[DATA SHOWN — start]

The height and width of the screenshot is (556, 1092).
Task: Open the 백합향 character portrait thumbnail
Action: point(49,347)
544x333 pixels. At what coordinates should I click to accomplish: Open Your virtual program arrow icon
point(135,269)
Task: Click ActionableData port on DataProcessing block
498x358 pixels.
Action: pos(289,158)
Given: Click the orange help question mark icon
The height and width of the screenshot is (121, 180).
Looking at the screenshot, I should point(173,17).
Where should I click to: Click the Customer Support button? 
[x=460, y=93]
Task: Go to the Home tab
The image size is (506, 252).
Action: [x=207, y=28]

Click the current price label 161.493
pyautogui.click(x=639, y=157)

[DATA SHOWN — finish]
[DATA SHOWN — start]

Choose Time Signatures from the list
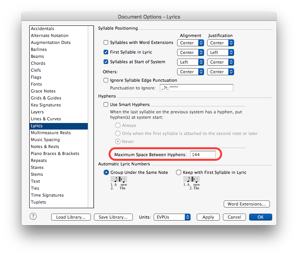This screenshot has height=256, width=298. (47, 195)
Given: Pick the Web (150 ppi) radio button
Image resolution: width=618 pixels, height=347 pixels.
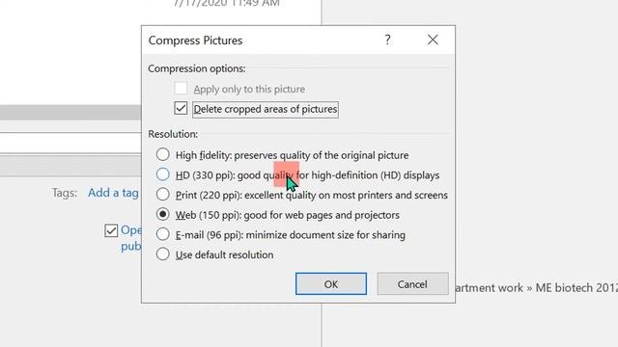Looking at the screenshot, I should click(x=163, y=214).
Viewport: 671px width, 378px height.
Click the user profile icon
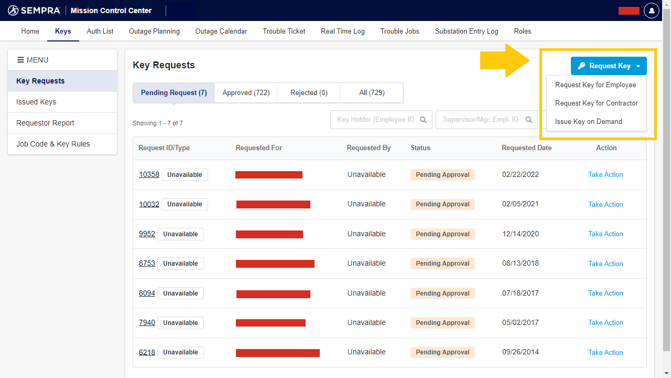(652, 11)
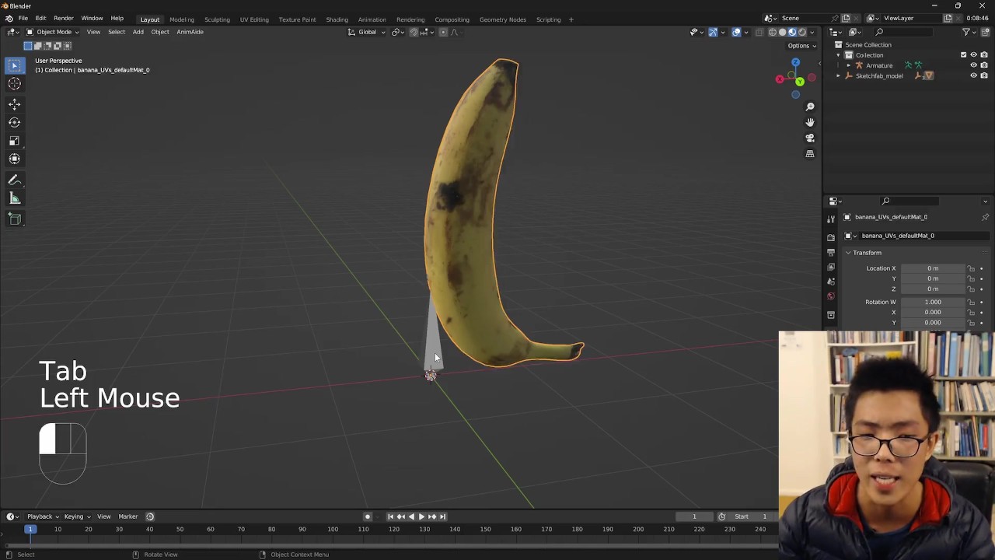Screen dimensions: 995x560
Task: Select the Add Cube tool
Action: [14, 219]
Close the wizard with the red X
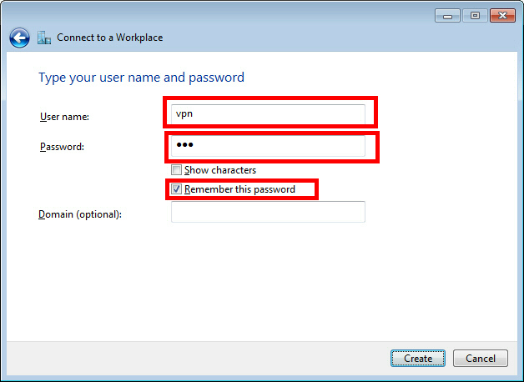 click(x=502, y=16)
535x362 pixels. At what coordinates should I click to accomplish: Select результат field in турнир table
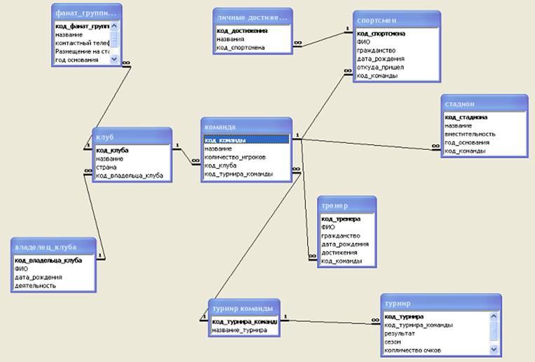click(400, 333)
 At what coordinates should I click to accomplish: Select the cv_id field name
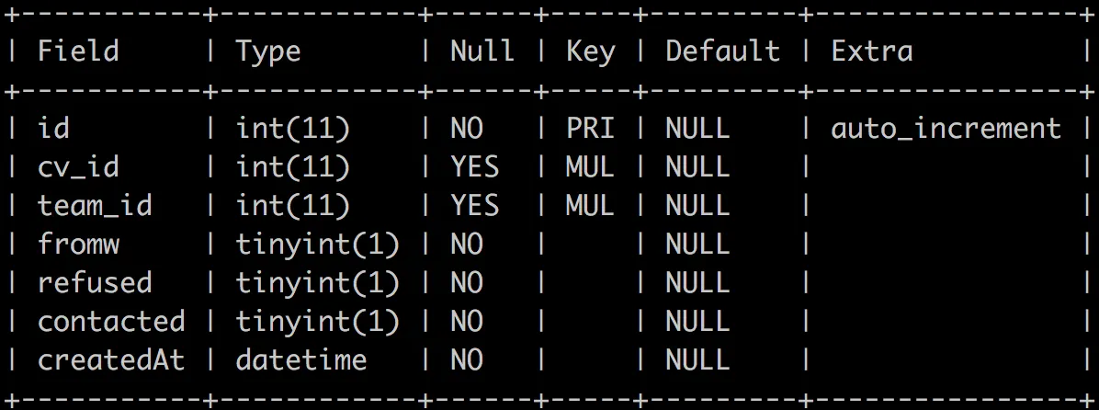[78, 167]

[DATA SHOWN — finish]
[DATA SHOWN — start]

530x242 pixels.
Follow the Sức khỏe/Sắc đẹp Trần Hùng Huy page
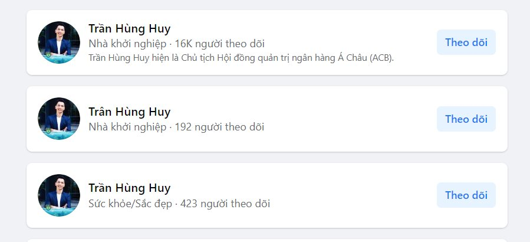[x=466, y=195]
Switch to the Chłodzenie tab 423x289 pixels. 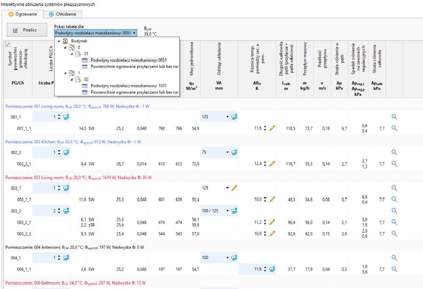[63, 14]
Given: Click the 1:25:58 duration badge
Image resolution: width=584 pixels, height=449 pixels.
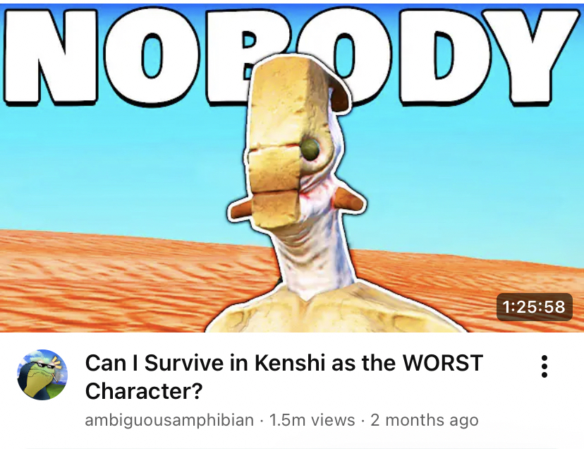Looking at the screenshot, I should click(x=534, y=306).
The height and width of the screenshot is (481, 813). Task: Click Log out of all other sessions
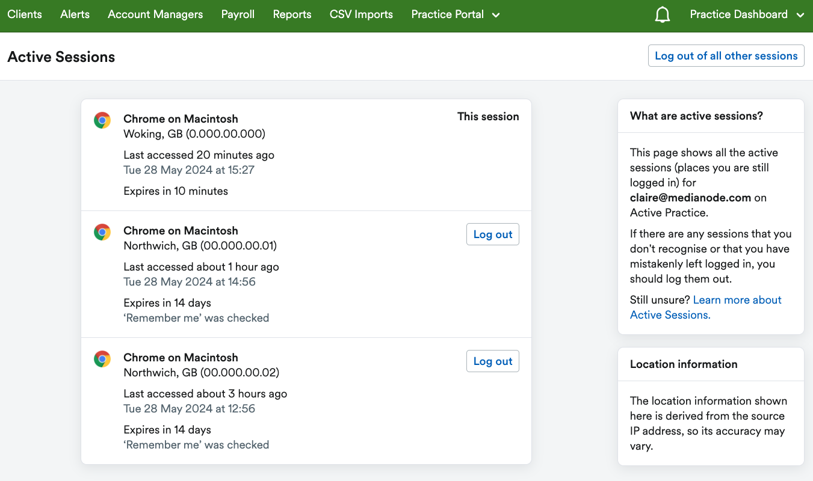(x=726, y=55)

[DATA SHOWN — finish]

> **TO DO**
Above are some records; copy each line there that contains "Given".

> **WRITTEN SOLUTION**
Given: Click the orange help question mark icon
Given: Pick the Web (150 ppi) radio button
Given: Click the 1:25:58 duration badge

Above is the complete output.